15 Millionen Jahresgehalt waren Nissan-Chef Ghosn nicht genug
Von Susanne Bobek
Für den Renault-Nissan-Mitsubishi-Chef Carlos Ghosn, der die Firmenkassen von Nissan um 40 Millionen Euro geplündert haben soll, wird es eng. Am Mittwoch entschied ein Bezirksgericht in Tokio auf Antrag der Ermittler, dass der Supermanager zunächst für weitere zehn Tage in Haft bleiben muss. Auch sein mutmaßlicher Komplize und ebenfalls verhaftete Nissan-Direktor Greg Kelly bleibt weiter in Haft.
Wozu braucht ein Manager, der 15 Millionen Euro im Jahr verdient und dessen Privatvermögen auf 100 Millionen geschätzt wird, zusätzlich 40 Millionen?
Ein Narziss
Ghosns Exfrau Rita und Mutter seiner vier erwachsenen Kinder zog nach 27 Jahren Ehe grausame Bilanz: Sie teilte nach der Verhaftung ihres Ex mit: „Alle Narzissten sind Heuchler, die vorgeben, moralische Werte zu haben, die sie aber nicht haben.“ Der Manager mit französischem, libanesischem und brasilianischem Pass hat vor zwei Jahren ein zweites Mal geheiratet. Erklärt das seine grenzenlose Gier?

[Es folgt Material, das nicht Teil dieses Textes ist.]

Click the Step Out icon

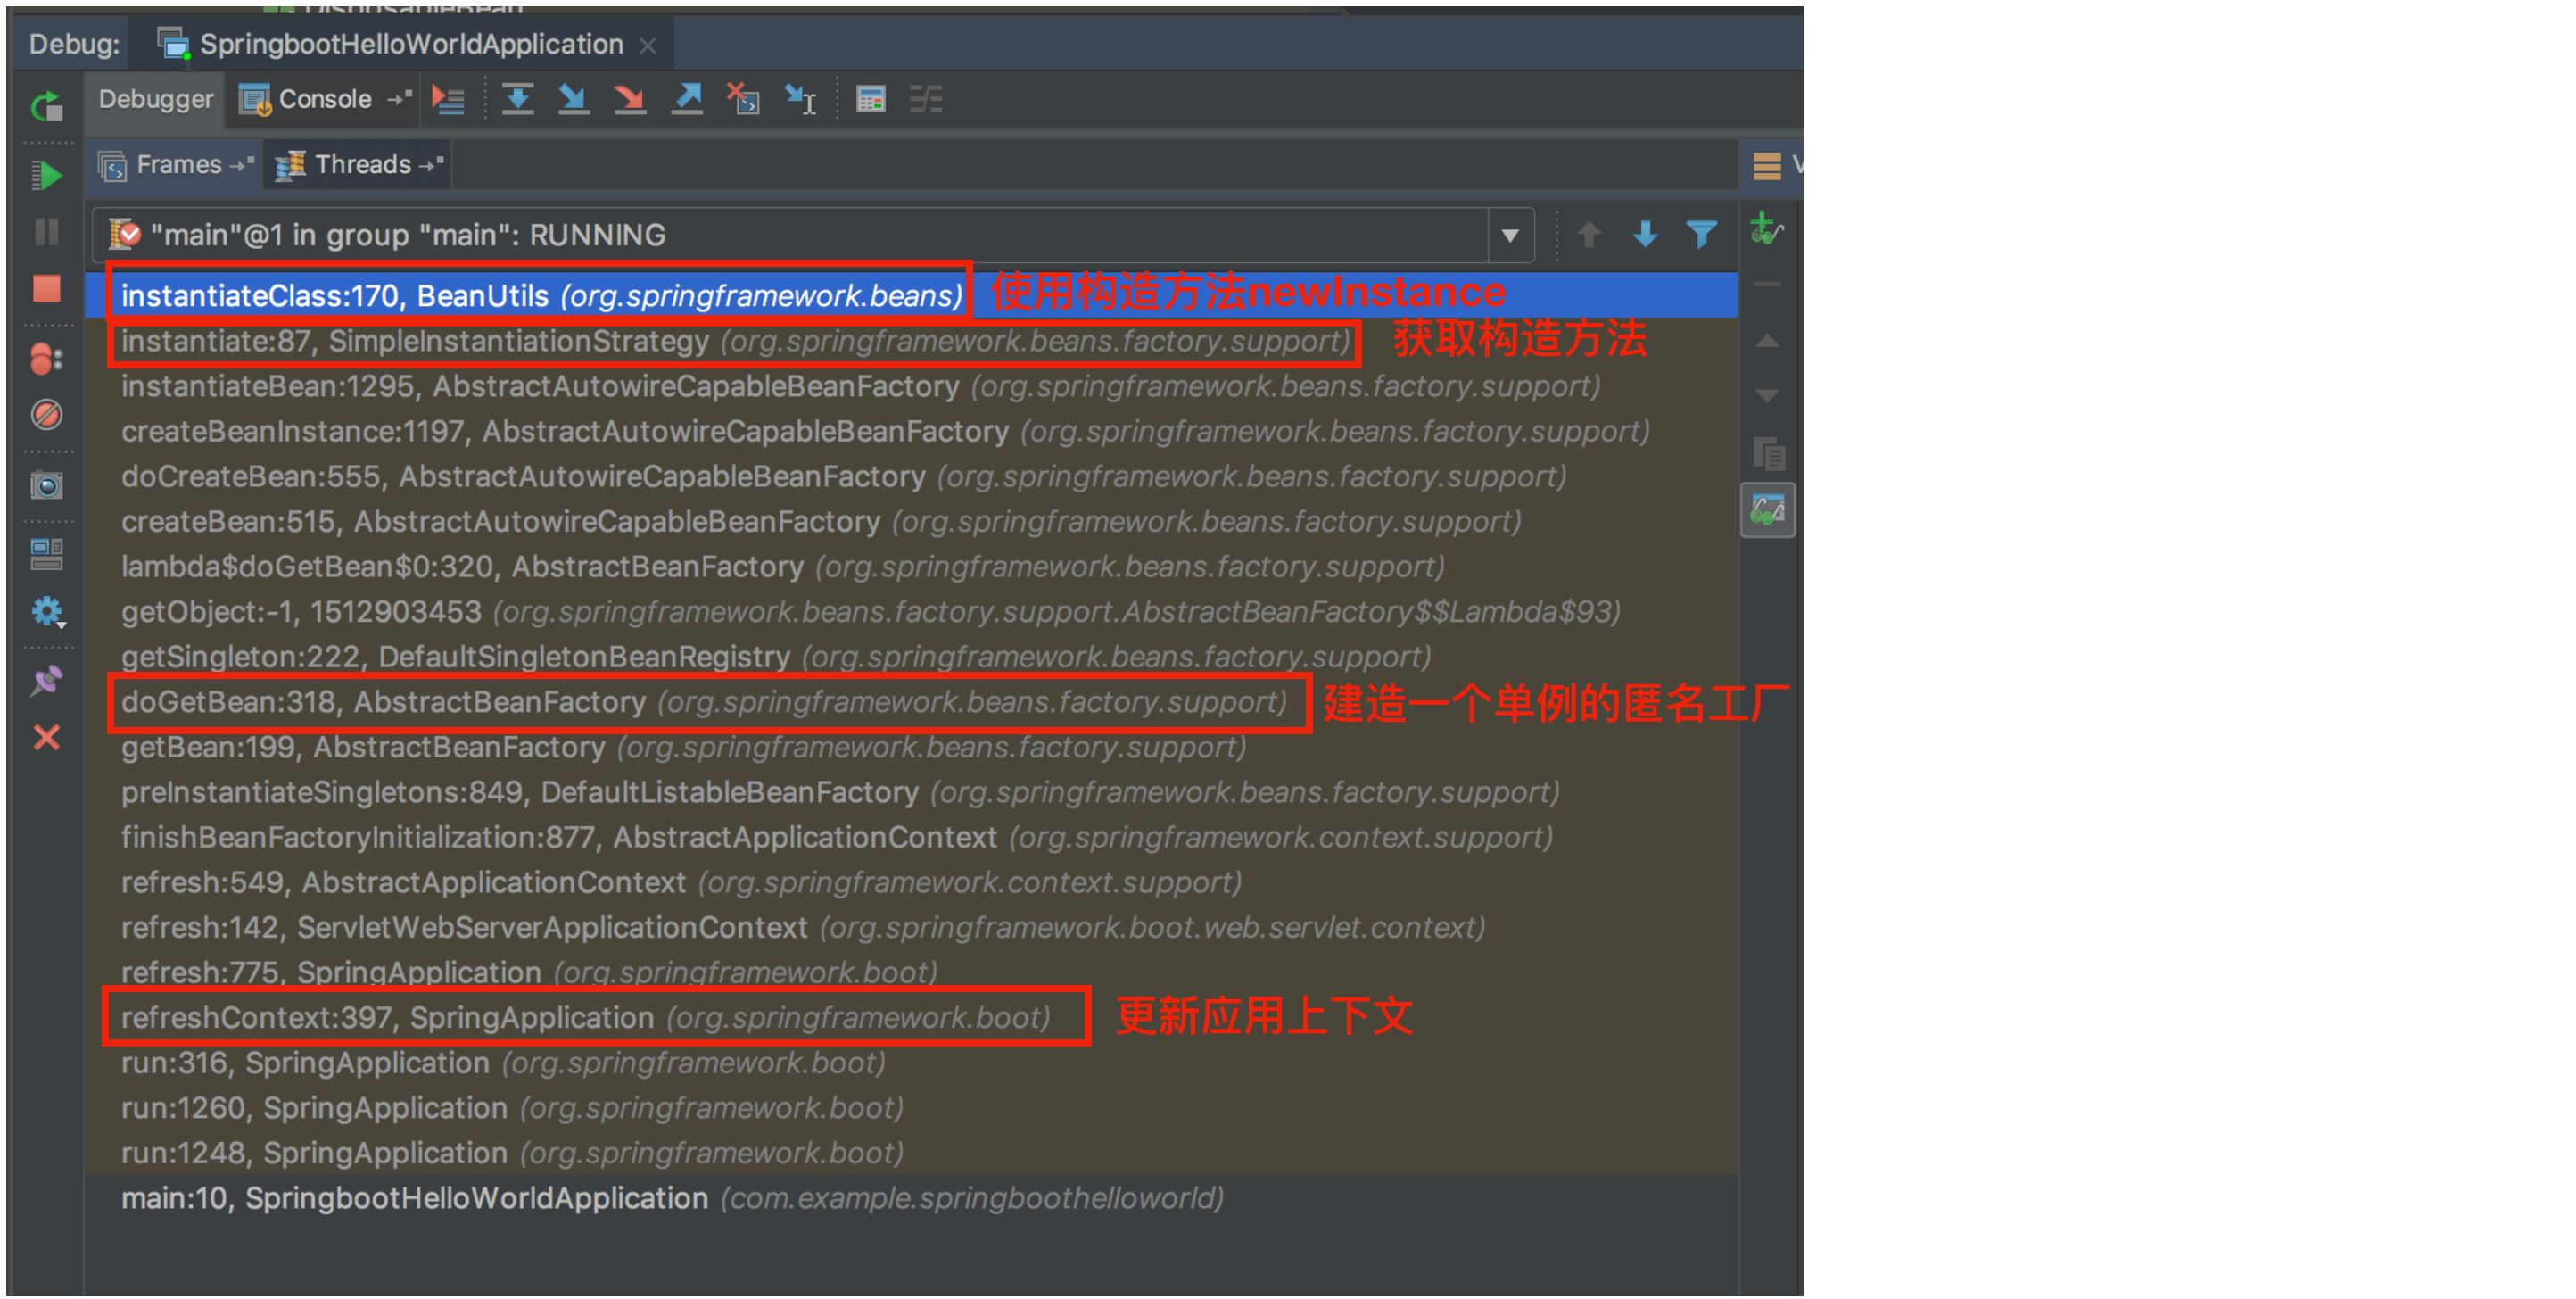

Der 64-jährige maronitische Christ, der in Brasilien geboren wurde, aber seine Schulzeit in der Heimat seiner Eltern in Beirut unter anderem auf einem Jesuiten-Gymnasium verbrachte und dann in Frankreich studierte, dürfte sich mit seiner selbstherrlichen Art in Japan mächtige Feinde gemacht haben. In seinem Fall ist ein leitender Manager der Rechtsabteilung von Nissan, ebenfalls ein Ausländer, der Kronzeuge. Er machte die vier Buchprüfer von Nissan auf Ghosns Übergriffe aufmerksam und die schalteten dann die Strafbehörden ein. Ghosn schöpfte keinen Verdacht. Im japanischen Fernsehen NHK erklärte ein Insider, Ghosn habe interne Kritiker normalerweise sofort rausgeschmissen. Im Vorstand habe es niemand gewagt, ihm zu widersprechen.
Doch als Ghosn am Montag mit seinem Dienstflugzeug, einer Gulfstream G650, am Flughafen Tokio-Haneda landete, warteten bereits Staatsanwälte, die den Manager drei Stunden im Flugzeug verhörten. Zur gleichen Zeit fanden an zwei Firmenstandorten von Nissan Hausdurchsuchungen statt.
Teurer Kostenkiller
Bei Renault in Frankreich musste der Top-Manager nach heftigen Debatten über die Höhe seines Gehalts Einbußen von 30 Prozent akzeptieren. Aber das kompensierte der Mann, für den die Unschuldsvermutung gilt, offenbar geschickt über Nissan. Luxuswohnungen in Beirut, Rio de Janeiro und Amsterdam wurden auf Konzernkosten gekauft, renoviert und in Schuss gehalten. Auch die Spesenrechnungen des sonst so brutalen Sanierers, der bei Nissan 20.000 Menschen ab dem Jahr 2000 rausgeworfen hat, sollen es in sich haben. Ein „teurer Kostenkiller“, mokieren sich Japaner. Das benachbarte China vermutet überhaupt einen Putsch gegen Ghosn, weil Stellenreduktionen gegen das japanische Ehrgefühl verstoßen.
Um den Schaden für Renault-Nissan und Mitsubishi möglichst klein zu halten, trafen sich am Mittwoch der japanische und der französische Wirtschaftsminister in Paris. Als 15-prozentiger Renault-Eigner pocht die französische Regierung auf eine schnelle Ablösung von Ghosn. Bis auf Weiteres soll ihn Thierry Bolloré kommissarisch als Chef ersetzen. Seines Postens bei Nissan soll Ghosn, der am liebsten im Flugzeug schläft, am Donnerstag, enthoben werden.